As she took his hands he stared into her eyes. “What do you mean? How can you know that?”
“Remember how we linked minds before, when I went through my own ordeal? We can do that again, Frodo.” She took his hands and pressed them around his lens, and held them between her own. “I can give back to you what you once gave to me.”
And now he looked around the glen, and saw, and tears washed free his sight–not self-pity’s tears, but something cleaner, freer. And when he blinked them all away, he saw beauty everywhere he looked, and he most deeply gazed into her face.
“It has been too long,” he said to Mattie in a husky voice, “since I was your husband indeed and you my wife.”
“Do you feel strong enough?” she asked, but she also unbuttoned her chemise.
“I think so. Yes. For the first time in a long while, yes.”

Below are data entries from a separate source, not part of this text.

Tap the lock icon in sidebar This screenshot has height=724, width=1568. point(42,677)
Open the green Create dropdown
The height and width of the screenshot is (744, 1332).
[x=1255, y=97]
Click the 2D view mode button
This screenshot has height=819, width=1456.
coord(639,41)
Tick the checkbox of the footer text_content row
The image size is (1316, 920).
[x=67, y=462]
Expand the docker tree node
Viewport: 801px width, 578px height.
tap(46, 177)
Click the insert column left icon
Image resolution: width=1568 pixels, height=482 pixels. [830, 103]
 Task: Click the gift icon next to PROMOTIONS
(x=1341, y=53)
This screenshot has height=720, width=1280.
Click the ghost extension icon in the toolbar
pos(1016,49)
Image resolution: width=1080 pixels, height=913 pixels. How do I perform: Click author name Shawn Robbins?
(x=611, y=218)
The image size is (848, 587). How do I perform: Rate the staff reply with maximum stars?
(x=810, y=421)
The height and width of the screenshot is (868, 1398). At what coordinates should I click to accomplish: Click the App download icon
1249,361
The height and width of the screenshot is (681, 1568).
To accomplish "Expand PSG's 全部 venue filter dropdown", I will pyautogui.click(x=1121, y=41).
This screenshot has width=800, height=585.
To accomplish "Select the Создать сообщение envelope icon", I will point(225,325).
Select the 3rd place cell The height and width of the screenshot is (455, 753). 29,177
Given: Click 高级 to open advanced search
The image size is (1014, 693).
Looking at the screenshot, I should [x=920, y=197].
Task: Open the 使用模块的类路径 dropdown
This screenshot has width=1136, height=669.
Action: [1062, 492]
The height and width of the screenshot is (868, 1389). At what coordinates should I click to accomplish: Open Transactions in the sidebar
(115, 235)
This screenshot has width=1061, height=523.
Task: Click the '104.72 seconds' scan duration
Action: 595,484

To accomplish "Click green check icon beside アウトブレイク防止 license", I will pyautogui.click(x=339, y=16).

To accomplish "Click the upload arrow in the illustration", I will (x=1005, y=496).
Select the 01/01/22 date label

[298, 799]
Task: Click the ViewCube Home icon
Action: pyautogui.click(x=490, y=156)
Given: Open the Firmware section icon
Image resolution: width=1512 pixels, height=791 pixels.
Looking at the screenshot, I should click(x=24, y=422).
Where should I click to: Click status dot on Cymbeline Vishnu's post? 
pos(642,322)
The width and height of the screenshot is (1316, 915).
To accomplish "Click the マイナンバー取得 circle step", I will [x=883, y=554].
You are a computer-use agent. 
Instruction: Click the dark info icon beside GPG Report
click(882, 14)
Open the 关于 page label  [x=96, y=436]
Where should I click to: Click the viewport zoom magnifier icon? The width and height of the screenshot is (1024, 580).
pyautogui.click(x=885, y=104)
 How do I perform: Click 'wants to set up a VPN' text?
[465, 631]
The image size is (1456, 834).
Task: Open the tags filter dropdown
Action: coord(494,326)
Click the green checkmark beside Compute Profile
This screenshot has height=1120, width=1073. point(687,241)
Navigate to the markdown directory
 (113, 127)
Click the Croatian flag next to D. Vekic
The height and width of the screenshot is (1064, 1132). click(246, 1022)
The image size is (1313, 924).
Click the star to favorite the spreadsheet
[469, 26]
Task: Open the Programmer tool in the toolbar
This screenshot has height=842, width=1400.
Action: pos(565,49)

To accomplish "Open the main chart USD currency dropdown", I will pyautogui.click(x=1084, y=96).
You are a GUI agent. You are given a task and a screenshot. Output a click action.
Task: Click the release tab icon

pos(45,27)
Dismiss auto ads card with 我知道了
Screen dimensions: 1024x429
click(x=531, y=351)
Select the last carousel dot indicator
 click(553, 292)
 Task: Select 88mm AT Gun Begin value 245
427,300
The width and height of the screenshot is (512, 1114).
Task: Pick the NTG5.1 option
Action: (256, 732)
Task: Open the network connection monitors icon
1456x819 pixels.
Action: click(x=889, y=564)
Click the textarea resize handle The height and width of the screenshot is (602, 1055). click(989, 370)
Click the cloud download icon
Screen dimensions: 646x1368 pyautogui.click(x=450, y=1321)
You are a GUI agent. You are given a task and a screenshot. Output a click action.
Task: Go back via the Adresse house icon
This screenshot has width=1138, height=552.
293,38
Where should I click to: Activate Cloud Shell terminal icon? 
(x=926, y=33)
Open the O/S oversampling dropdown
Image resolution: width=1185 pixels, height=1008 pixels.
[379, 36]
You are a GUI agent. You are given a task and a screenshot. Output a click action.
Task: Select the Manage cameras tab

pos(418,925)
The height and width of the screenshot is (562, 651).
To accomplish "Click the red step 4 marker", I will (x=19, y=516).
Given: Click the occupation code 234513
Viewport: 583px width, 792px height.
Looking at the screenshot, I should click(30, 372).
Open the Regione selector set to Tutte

They found their shelter much later than they’d planned on, when already the blues of twilight had begun to steal all other hues away, and night-things chirped beside the chuckling creek. But Frodo felt stronger now, more truly himself. And he finally understood that this self included more than just his folly and his tragedies, his shame and sin. Somebody loved him, somebody not a fool, and powers had assured his survival even when he fought their help, and he had work, and things to live for, and his own thread in the Web of Life, weaving in and out until even the flaws made part of the design. That night, for the first time since he fled Seaside, he slept all the way till dawn without a single nightmare.